Hamdım!..yandım!..piştim!..diyebilmekse gaye...

Turab3

Well-known member
Ey altın zerresi; neşe ile oyna! Oyna; çünkü sen, manevî altın madeninin aslının aslındansın! Her neyi arıyorsan; titreyerek, oynayarak her neyin peşinde koşuyorsan, bil ki sen, onun aynısın, tıpkısısın
Güneş, bütün ihtişamıyla yüzünü gösteriyor ve zerreden oynamasını istiyor. Ey zerre; sana da, eteklerini toplayarak onun ışığında aşkla şevkle oynamak yaraşır!
Ey zerre; sen, bir gün bir güneşi kucaklarsın!
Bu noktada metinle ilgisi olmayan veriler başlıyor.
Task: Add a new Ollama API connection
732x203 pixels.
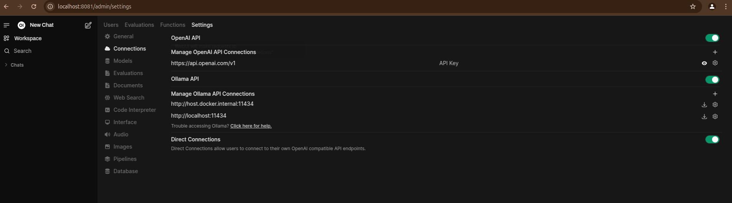Action: coord(715,94)
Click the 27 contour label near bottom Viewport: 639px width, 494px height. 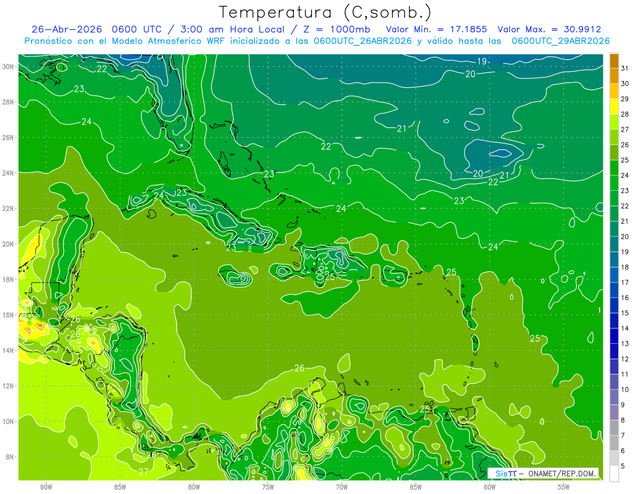click(143, 472)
Hem nasıl biliyor musun? Kanadını onun kanadının üzerine koyarak. Bu nükteyi anlarsın ya
("Bir küp denize gizli bir yol bulup da onun suyu ile dolunca, artık o deniz sayılır!" diye buyurmuştu. Bir damla denize düşünce ne olur? "Bir su damlasının kalbini yararsan, orada bir deniz bulursun!' )
Güneş, zerrenin önüne bir şarap getirir de; "Ey zerre; bunu iç!" der! Zerre o şarabı içince, bir can güneşinde mahvolur gider!
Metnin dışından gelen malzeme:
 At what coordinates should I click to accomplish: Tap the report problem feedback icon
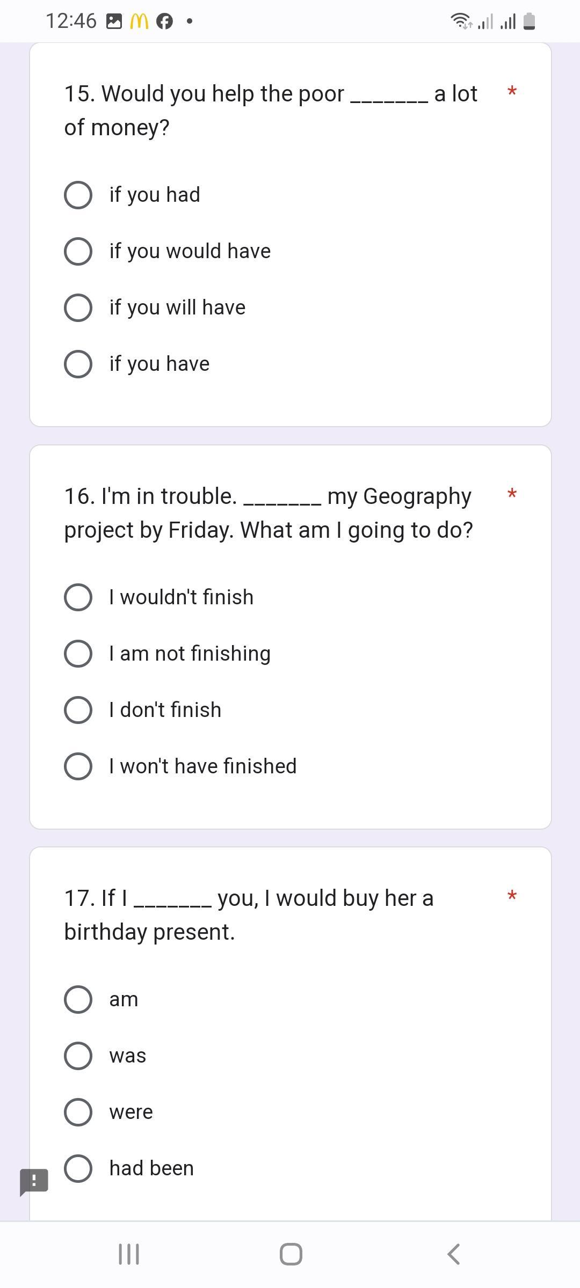(34, 1181)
Aslında zerre, şarabı içmekle, "Len-teranî" (Beni göremezsin) ihtarından doğan tecelli ile bir güneş olur; daha doğrusu, güneşte yok olur
(A'raf Suresi'nin şu mealdeki 143. ayet "Musa; 'Rabbim; bana kendini göster, Sana bakayım!' dedi. Rabbi buyurdu ki: 'Sen, Ben'i göremezsin; fakat dağa bak! Eğer o yerinde durursa, sen de Beni göreceksin!' Rabbi dağa tecelli edince, onu paramparça etti. Musa da )
• Allahım! Bizler, birer ham meyveleriz; Sen'in güneşinin nuru içinde oynar dururuz! Çünkü Sen, bizi sevgi ateşi içinde pişirirsin!